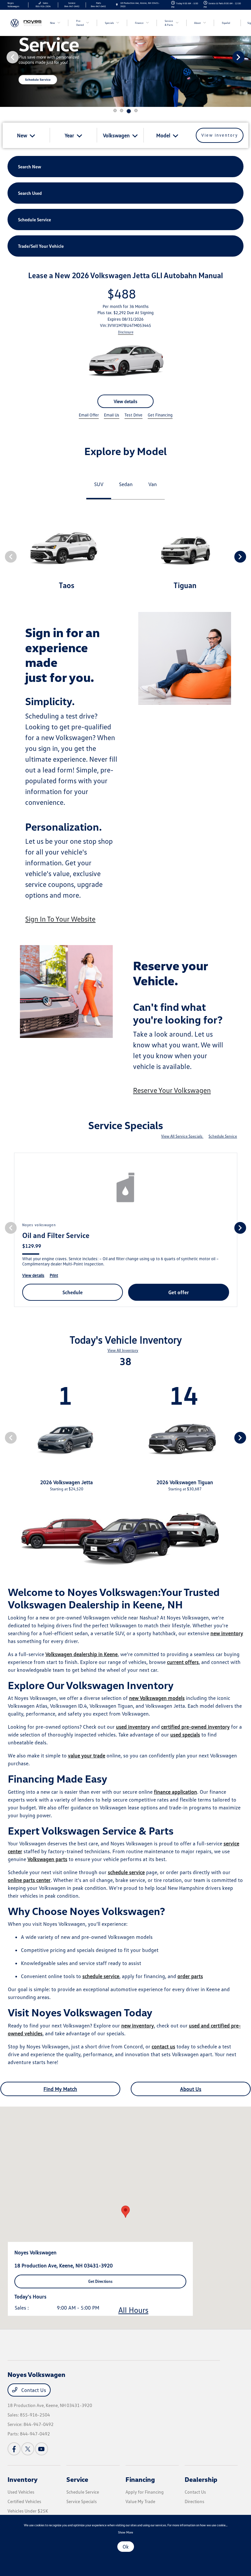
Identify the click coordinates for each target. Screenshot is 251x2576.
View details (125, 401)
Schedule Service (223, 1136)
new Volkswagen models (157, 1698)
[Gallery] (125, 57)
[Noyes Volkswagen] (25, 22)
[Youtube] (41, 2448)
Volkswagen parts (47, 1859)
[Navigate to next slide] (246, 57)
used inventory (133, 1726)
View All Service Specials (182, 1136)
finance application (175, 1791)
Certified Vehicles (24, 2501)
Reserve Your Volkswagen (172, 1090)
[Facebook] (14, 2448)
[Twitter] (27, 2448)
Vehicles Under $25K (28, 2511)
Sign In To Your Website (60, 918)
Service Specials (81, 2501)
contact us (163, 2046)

---

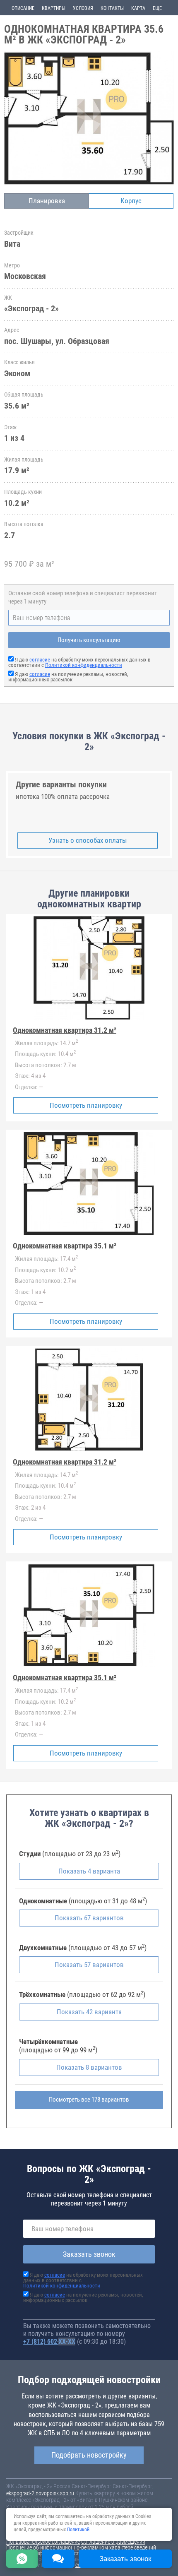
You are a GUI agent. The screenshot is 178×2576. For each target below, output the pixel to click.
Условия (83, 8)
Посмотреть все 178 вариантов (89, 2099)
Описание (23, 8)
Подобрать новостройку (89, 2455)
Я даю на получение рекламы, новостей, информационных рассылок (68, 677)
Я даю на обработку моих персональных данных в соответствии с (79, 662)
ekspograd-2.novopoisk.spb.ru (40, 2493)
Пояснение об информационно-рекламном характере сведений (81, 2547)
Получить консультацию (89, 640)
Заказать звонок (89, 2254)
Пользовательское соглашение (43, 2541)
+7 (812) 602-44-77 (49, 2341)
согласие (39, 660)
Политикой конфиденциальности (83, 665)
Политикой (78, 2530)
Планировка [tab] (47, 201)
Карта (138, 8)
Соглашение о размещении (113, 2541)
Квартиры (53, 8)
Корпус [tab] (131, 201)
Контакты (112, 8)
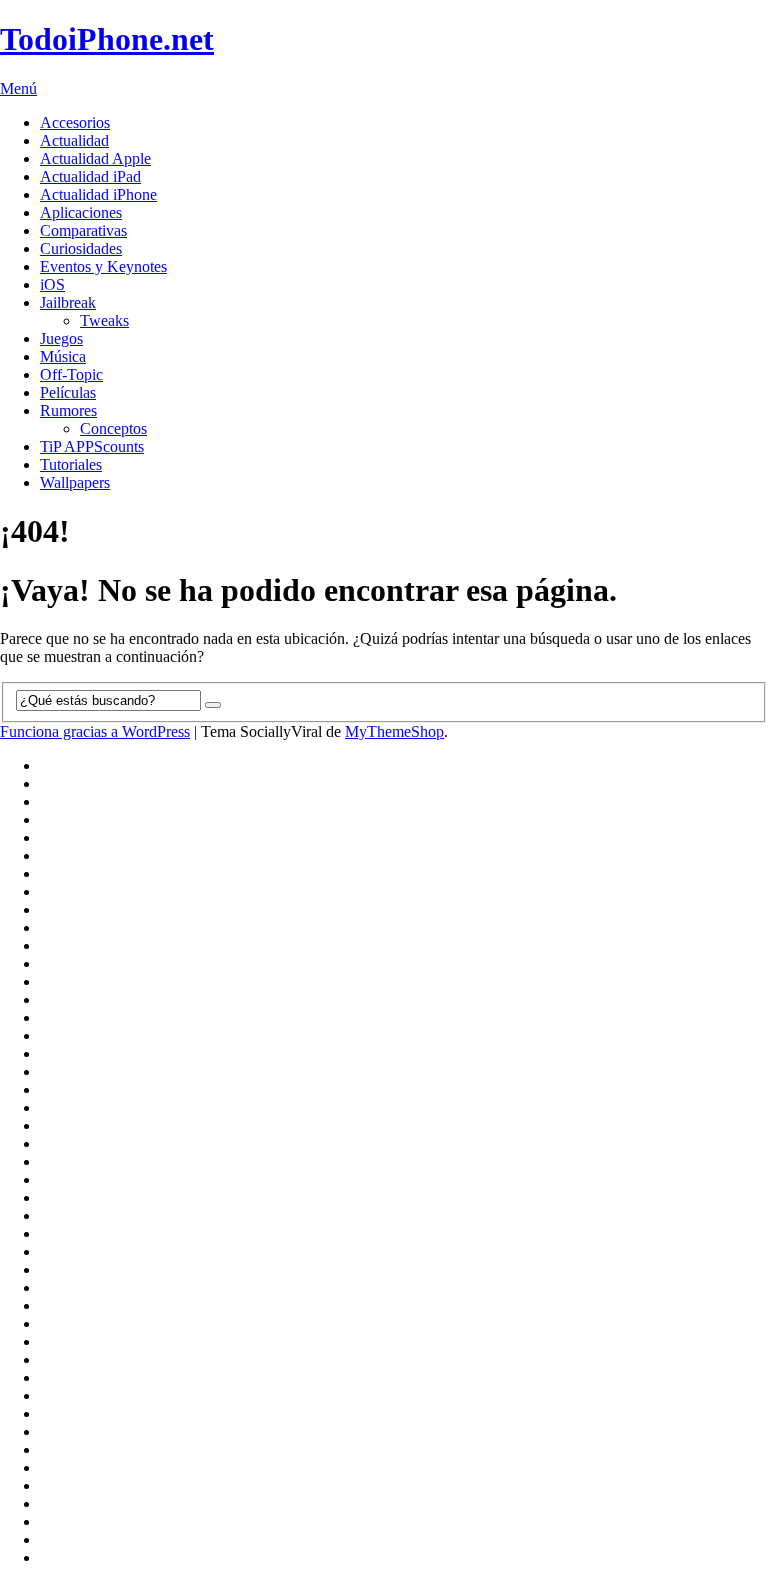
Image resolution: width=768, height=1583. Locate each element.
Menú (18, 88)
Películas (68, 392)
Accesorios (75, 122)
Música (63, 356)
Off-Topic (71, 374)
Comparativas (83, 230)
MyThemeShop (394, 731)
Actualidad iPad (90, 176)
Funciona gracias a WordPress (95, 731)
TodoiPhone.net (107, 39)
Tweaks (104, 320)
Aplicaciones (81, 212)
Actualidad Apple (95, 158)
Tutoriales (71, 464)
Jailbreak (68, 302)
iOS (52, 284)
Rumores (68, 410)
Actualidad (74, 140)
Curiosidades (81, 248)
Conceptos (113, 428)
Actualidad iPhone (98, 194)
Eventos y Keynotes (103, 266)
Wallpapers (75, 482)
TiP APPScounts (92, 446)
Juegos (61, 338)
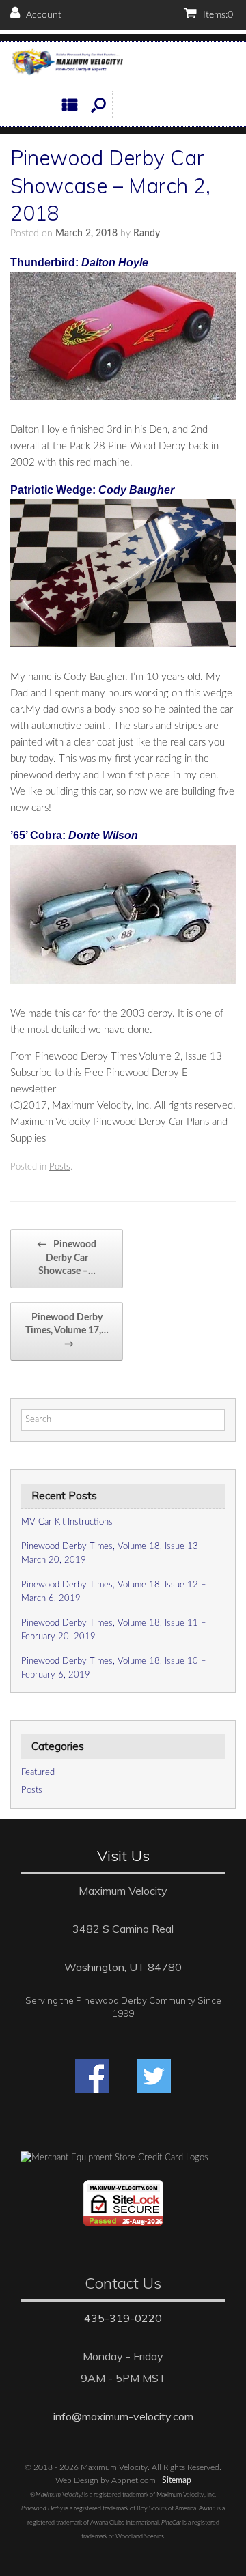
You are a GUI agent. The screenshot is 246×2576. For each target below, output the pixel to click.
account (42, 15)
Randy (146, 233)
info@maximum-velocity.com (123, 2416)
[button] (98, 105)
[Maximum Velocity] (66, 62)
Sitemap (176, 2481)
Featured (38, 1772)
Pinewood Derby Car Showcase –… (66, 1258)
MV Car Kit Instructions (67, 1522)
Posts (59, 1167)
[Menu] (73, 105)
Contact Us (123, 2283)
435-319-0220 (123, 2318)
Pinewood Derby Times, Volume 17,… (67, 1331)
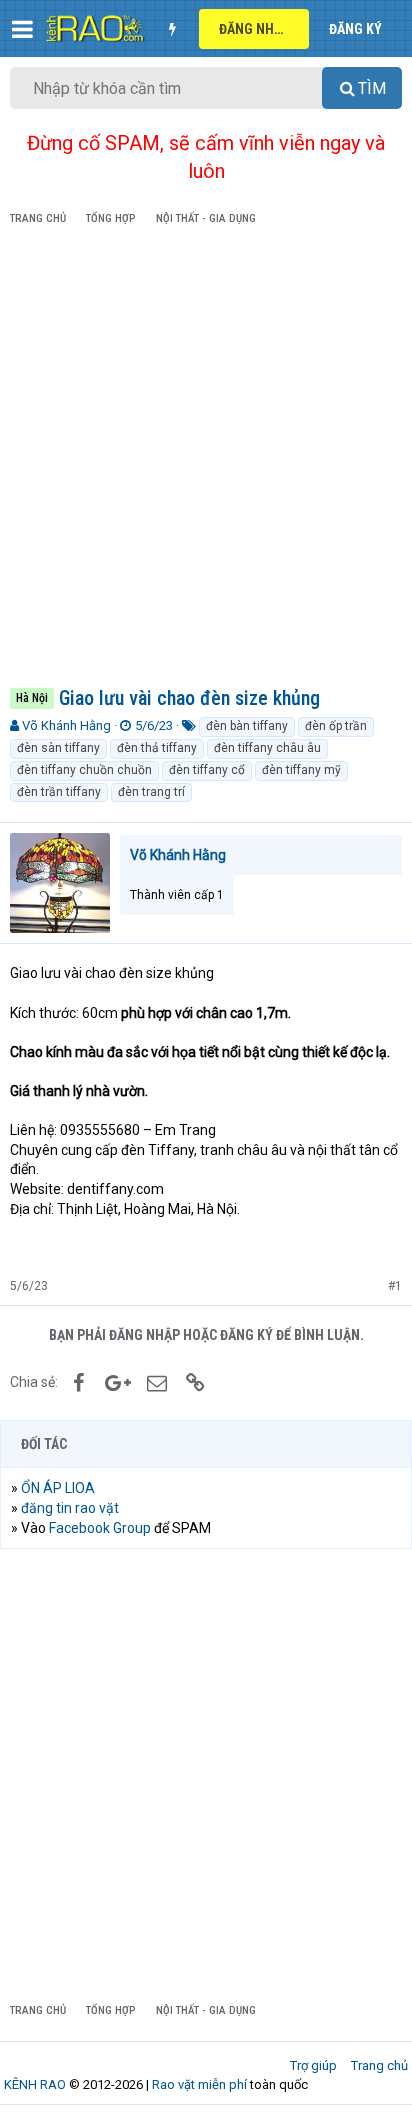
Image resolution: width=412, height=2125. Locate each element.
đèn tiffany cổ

What is required:
Look at the records above. Copy every line where the string "height" occurs.

Reply to the task:
Image resolution: width=768, height=1583. Locate each element.
Image resolution: width=412, height=2125. Locate each element.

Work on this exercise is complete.